The government bans websites that criticize it, as well as websites with pornographic films and those perceived as anti-Islamic or anti-government/anti-police.

The United Arab Emirates censors the Internet using Secure Computing's solution. The country's ISPs Etisalat and du (telco) ban pornography, politically sensitive material and anything against the perceived moral values of the UAE. All or most VoIP services are blocked. Both WhatsApp and Snapchat calling functions were also blocked in the UAE, to comply with VoIP regulations.

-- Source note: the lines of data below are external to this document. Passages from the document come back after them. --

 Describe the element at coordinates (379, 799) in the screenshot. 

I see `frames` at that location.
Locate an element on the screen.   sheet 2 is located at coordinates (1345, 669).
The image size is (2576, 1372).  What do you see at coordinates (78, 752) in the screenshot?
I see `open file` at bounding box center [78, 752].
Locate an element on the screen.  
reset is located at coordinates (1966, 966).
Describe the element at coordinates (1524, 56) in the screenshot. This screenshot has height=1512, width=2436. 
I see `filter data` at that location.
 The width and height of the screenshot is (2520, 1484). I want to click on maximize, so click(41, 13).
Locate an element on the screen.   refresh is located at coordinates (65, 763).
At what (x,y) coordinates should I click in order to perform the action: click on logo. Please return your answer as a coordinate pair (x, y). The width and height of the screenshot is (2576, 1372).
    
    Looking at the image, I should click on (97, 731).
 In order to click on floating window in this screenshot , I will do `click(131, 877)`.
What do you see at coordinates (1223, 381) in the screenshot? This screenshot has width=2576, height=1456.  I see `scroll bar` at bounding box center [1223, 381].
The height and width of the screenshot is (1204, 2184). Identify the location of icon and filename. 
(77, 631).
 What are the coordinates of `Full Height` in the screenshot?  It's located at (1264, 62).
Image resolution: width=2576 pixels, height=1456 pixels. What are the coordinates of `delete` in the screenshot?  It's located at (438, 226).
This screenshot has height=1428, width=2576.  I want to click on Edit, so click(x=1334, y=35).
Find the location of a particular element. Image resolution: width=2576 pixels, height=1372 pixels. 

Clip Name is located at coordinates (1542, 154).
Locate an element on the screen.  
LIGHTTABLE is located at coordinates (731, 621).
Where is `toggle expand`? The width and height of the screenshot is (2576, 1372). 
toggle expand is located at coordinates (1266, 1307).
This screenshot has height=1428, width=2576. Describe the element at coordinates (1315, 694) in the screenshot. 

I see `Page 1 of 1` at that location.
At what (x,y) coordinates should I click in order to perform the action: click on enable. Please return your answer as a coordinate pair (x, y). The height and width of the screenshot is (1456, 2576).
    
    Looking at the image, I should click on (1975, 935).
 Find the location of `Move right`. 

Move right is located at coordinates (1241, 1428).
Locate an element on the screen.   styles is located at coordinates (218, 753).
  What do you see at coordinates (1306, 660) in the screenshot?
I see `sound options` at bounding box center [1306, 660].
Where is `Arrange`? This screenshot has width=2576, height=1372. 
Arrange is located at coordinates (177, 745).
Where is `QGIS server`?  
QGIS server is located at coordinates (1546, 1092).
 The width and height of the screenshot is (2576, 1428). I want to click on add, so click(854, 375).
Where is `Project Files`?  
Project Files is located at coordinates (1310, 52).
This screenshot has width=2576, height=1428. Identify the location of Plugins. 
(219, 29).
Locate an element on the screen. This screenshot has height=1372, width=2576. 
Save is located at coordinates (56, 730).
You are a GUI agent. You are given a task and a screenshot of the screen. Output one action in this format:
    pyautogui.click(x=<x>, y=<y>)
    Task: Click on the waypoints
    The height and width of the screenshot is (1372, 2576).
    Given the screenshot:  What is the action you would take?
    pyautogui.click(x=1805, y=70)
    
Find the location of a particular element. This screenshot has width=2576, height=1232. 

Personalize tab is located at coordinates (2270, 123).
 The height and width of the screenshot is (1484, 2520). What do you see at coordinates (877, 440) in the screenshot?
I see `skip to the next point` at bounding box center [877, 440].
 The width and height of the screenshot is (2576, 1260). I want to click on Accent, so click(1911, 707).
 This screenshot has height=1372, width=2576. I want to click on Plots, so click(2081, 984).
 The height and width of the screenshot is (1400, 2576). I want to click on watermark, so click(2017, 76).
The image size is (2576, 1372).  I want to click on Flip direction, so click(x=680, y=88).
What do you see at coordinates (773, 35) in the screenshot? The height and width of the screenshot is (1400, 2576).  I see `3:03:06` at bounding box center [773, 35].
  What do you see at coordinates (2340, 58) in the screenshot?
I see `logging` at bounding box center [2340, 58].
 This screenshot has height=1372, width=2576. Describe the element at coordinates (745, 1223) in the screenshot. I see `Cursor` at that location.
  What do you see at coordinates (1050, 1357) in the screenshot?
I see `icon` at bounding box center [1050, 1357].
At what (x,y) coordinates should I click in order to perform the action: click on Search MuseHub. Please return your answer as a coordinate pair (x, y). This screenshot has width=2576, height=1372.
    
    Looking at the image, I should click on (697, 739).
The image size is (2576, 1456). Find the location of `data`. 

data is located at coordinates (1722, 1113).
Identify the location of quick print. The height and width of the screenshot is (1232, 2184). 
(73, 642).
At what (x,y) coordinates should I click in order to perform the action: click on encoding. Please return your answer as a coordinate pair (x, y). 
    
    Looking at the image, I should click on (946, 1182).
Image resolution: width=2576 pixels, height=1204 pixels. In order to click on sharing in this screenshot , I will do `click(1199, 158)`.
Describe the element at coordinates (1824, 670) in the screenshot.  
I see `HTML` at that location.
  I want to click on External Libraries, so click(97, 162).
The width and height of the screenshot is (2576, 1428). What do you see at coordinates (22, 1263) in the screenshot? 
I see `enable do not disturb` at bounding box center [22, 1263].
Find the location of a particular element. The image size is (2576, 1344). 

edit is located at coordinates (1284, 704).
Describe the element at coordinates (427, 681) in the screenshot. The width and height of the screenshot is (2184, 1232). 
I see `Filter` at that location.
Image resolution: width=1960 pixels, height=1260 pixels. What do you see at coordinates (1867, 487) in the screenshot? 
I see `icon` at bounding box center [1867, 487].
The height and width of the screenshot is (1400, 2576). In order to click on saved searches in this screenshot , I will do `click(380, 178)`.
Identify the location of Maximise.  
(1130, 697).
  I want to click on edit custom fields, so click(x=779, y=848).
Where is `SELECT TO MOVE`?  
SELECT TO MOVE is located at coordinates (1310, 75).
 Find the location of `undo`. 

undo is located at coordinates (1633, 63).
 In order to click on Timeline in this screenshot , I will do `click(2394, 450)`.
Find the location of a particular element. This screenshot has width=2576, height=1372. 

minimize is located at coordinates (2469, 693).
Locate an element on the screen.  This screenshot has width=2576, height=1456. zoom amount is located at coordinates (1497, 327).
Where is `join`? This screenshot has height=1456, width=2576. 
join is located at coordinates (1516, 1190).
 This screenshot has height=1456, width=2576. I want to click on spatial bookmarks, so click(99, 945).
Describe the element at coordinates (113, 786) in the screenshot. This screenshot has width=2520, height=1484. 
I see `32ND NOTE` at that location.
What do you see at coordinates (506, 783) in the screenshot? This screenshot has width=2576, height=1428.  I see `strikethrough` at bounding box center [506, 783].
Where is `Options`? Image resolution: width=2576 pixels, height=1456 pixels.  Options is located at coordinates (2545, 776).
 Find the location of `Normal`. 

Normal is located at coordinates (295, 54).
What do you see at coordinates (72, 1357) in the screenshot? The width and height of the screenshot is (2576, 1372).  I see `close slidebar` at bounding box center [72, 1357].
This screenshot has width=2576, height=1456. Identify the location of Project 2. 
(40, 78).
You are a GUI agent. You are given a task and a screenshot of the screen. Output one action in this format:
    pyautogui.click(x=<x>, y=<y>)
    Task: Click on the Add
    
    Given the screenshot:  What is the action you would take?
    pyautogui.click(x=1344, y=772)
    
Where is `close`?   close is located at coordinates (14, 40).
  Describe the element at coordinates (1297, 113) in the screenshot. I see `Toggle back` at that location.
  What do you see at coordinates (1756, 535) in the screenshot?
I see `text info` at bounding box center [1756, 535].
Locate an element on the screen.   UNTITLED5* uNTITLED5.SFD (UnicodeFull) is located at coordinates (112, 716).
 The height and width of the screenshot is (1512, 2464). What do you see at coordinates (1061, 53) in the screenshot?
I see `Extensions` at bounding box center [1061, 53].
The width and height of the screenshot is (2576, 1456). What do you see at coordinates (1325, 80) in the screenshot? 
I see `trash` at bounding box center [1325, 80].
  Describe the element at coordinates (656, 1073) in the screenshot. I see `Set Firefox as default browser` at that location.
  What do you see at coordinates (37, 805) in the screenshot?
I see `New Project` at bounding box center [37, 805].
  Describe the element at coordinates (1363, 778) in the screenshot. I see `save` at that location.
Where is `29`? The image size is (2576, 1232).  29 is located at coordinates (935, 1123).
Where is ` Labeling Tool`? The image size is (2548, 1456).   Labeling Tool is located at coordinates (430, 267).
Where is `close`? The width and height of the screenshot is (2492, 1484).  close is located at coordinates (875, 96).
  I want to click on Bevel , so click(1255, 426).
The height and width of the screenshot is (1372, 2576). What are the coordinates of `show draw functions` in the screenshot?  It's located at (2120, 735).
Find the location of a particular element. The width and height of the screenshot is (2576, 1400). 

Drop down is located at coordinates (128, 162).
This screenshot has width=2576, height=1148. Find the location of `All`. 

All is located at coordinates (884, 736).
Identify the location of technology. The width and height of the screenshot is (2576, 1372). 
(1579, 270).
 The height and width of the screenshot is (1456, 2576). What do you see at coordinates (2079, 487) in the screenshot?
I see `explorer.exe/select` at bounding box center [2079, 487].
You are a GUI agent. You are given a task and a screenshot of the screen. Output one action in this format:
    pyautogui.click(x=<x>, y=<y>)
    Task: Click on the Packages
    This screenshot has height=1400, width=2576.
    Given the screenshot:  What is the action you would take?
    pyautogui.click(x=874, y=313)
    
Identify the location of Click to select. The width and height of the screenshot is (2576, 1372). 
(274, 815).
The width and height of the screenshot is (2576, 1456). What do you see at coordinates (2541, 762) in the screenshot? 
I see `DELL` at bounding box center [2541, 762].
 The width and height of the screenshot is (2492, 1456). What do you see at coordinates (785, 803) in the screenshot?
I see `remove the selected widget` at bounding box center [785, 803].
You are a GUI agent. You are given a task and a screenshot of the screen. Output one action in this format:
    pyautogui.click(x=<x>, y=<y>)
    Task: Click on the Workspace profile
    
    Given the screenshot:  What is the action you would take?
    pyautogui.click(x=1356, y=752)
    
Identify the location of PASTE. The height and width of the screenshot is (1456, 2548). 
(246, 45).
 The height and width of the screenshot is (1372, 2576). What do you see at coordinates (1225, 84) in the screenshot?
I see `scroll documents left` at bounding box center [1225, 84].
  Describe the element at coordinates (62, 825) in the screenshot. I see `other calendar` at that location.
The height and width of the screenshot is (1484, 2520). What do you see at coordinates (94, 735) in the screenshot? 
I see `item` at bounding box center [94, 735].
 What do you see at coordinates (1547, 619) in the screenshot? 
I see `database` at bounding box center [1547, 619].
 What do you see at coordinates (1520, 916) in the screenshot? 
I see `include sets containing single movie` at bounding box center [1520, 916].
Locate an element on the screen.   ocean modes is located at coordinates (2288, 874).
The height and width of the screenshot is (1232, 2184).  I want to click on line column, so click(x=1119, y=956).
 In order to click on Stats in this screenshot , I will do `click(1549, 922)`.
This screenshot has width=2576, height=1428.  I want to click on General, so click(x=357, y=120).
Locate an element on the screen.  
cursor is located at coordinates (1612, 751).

TRA instructs Etisalat and du to block parts of Wikipedia, all VoIP services such as Skype and SIP based services and some social networking services like hi5, Friendster, and all dating sites like Yahoo! Personals and Match.com. A 2005 study, before du was established, also showed Etisalat sometimes block websites relating to the Baháʼí Faith.

A common method of circumventing internet censorship is by using VPN services. In March 2015, the Dubai Police declared the usage of VPN (virtual private network) illegal, saying that "tampering with the internet is a crime". Although action may not be taken against an individual for simply using a VPN, the usage of VPN combined with other illegal acts would lead to additional charges.

In March 2020, amid the COVID-19 outbreak, the government of UAE introduced a partial relaxation of the ban on VoIP services to ease communication during the lockdown. Popular instant messaging applications that remained blocked despite the removal of the ban on VoIP services included WhatsApp, FaceTime, and Skype. The selective relaxation of the ban narrowed down the user’s choice to premium (paid) services, owned by state-run telecommunication firms.

==Broadcast media censorship==
On 16 November 2007, Tecom stopped broadcast of two major Pakistani satellite news channels, uplinked from Dubai Media City, which were initially marketed by Tecom under the tagline "Freedom to Create". The Dubai government ordered Tecom to shut down the popular independent Pakistani news channels Geo News and ARY One World on the demand of Pakistan's military regime led by General Pervez Musharraf. This was implemented by du Samacom, disabling their SDI and ASI streams. Later policymakers in Dubai permitted these channels to air their entertainment programs, but news, current affairs and political analysis were forbidden. Although subsequently the conditions were removed, marked differences have since been observed in their coverage. This incident has had a serious impact on all organizations in the media city, with Geo TV and ARY OneWorld considering relocation.